Blakeney Quay

It was a stunningly beautiful morning today, if a tad colder than it has been. I was meeting G&M and H&M at Blakeney for a U3A talk, so I arrived a tad early and walked down to the quay to take a photo and nip into the Blakeney Hotel to ask about booking afternoon tea for late January (something to look forward to in the coldest of winter). The talk was by the manager of the Swaffham Museum, Dr Sue Gattuso and was entitled The Centenary of Carter’s discovery of Tutankhamun. It was a brilliant talk, largely skipping over the normal tales of the gold and treasure and the curse, and focussing on the story of Howard Carter himself whose family lived in Swaffham (& London).
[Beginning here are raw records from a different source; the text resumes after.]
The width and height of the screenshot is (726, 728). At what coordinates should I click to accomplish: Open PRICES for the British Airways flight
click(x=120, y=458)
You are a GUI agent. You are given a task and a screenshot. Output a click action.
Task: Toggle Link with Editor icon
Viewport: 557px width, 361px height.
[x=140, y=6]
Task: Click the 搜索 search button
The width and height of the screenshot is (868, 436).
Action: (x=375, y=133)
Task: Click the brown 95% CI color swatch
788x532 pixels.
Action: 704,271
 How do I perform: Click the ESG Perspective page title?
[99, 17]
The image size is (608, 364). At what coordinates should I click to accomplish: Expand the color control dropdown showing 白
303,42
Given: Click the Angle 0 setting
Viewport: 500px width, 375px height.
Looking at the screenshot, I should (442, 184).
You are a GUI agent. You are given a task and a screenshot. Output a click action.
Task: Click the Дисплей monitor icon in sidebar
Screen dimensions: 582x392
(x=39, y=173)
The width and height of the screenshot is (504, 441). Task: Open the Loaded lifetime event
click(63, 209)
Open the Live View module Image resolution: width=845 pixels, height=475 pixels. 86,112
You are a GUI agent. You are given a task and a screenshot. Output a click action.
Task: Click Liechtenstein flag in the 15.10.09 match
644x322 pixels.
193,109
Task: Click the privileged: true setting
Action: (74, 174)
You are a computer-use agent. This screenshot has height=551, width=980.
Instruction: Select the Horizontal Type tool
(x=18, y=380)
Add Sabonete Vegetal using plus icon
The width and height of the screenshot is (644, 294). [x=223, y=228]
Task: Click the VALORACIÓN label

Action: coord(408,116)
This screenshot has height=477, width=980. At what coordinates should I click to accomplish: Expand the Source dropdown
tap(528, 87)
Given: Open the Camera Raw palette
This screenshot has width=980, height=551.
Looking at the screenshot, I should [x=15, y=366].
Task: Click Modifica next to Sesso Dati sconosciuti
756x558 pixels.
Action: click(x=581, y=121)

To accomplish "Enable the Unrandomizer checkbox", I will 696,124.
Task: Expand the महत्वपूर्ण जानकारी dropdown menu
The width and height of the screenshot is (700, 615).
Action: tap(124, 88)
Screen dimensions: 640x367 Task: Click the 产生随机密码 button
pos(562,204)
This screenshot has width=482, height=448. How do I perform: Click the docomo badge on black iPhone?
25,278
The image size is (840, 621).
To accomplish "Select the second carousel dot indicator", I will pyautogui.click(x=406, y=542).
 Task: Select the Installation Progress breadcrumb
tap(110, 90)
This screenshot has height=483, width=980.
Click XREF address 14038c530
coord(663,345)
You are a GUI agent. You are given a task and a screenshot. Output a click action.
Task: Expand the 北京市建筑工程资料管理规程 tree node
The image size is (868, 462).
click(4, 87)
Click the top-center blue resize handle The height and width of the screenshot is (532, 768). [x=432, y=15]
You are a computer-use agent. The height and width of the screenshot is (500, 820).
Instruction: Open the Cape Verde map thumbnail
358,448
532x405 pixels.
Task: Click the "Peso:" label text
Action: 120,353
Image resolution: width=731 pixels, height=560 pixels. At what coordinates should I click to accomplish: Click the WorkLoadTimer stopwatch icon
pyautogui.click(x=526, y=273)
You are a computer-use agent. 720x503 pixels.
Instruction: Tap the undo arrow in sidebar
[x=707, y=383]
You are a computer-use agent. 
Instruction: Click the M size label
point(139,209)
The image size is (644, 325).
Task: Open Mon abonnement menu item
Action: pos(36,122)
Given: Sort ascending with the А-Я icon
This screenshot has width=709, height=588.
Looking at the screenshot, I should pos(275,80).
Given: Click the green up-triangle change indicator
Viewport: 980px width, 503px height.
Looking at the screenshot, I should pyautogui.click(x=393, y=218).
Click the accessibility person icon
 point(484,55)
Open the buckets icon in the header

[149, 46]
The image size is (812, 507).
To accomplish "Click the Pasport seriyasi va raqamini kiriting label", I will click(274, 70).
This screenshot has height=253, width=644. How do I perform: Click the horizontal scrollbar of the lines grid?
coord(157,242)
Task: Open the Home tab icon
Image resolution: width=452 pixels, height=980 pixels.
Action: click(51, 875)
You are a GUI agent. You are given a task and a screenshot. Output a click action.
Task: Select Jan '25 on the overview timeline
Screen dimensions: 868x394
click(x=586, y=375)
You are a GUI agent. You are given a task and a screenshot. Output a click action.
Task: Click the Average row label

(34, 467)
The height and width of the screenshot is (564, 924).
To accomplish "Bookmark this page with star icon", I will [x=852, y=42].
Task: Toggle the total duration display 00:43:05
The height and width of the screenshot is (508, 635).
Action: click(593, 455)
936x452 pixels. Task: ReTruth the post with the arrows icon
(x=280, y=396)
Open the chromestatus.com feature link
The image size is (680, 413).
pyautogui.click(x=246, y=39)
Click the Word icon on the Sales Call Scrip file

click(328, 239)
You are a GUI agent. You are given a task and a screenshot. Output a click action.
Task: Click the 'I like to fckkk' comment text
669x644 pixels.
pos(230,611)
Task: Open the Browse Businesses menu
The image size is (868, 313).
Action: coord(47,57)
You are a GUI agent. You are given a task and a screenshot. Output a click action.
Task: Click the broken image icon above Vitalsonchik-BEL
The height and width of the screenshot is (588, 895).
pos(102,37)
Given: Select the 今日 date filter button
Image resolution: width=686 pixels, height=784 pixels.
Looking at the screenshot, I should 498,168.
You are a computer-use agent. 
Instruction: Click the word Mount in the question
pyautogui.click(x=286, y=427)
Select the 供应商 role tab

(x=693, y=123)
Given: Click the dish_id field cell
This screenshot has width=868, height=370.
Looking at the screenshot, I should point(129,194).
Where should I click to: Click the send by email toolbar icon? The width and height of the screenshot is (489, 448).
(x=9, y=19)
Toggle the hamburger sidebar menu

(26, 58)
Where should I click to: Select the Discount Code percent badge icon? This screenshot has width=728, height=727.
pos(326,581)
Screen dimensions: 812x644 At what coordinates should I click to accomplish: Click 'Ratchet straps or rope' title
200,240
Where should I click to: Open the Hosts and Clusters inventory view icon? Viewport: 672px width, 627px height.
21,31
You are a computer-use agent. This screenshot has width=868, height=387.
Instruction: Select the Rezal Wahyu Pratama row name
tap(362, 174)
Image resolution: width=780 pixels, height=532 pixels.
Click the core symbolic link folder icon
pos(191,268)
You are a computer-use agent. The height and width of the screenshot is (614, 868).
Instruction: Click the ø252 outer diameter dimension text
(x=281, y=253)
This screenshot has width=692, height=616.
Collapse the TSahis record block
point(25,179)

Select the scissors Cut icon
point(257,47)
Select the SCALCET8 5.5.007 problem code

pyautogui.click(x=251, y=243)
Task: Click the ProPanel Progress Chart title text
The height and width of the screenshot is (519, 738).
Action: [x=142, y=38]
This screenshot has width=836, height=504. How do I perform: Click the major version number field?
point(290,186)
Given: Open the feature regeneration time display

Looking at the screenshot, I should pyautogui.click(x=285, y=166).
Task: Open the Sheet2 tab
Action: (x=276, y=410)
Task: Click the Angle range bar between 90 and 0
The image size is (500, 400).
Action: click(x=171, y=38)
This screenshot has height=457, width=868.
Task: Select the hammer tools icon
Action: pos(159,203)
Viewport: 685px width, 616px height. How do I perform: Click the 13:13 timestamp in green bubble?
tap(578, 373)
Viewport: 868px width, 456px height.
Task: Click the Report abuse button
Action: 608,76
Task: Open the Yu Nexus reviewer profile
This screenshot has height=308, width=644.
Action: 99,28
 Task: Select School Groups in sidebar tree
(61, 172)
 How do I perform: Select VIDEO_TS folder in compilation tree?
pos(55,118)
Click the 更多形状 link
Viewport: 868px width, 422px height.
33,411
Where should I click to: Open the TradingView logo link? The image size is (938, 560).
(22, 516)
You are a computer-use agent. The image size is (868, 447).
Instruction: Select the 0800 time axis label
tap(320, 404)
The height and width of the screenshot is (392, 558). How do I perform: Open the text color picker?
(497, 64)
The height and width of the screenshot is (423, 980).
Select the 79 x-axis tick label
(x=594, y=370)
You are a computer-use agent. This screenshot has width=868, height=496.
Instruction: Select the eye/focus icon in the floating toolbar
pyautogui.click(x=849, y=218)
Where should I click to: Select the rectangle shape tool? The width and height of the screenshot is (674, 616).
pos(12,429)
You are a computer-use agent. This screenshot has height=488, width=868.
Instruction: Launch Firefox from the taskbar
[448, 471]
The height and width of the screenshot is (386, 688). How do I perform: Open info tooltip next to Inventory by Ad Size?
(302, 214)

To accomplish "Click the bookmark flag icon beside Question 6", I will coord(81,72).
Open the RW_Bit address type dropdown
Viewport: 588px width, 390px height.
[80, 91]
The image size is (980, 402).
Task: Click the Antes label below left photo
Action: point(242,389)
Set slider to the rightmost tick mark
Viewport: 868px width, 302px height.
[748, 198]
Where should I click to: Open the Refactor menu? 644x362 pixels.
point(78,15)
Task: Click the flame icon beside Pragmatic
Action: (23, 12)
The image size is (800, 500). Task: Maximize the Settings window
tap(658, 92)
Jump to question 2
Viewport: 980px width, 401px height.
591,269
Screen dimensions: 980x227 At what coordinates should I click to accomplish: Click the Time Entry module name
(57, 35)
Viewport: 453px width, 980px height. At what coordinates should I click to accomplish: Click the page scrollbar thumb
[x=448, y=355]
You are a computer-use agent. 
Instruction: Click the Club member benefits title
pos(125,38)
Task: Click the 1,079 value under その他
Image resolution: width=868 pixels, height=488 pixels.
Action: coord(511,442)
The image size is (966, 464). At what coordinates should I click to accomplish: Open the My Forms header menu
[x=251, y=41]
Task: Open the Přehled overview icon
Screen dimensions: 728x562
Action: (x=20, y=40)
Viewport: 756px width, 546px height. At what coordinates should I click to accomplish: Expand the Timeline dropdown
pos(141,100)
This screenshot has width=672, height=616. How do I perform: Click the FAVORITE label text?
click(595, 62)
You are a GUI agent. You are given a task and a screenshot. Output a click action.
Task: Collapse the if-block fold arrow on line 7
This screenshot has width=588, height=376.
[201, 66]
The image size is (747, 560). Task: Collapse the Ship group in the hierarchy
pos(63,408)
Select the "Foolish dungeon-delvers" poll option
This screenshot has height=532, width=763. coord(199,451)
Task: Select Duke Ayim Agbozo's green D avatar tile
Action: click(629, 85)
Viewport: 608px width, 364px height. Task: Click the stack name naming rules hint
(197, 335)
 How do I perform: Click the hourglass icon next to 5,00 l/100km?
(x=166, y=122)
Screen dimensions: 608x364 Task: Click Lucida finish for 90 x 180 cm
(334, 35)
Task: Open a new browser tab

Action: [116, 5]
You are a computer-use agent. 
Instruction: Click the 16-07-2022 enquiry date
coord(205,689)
His father was an animal portrait painter and taught all his children to paint and draw. He went with his father to Didlington Hall near Swaffham, and through that connection he was suggested when someone was looking for someone to copy tomb paintings in Egypt. So he went aged just 17, from an ordinary background, and poorly educated, but a talented painter. He worked at one point with Flinders Petrie, and the two men changed archaeology into a disciplined, methodological science. Carter also changed the way tomb paintings were copied and hence how we saw them. He was also very determined and stubborn and had a number of disagreements with those in authority. I loved hearing about how close he and others came to the tomb in previous digs. A fabulous and very engaging talk, I must visit Swaffham museum now, the only one with a gallery dedicated to the work of Howard Carter.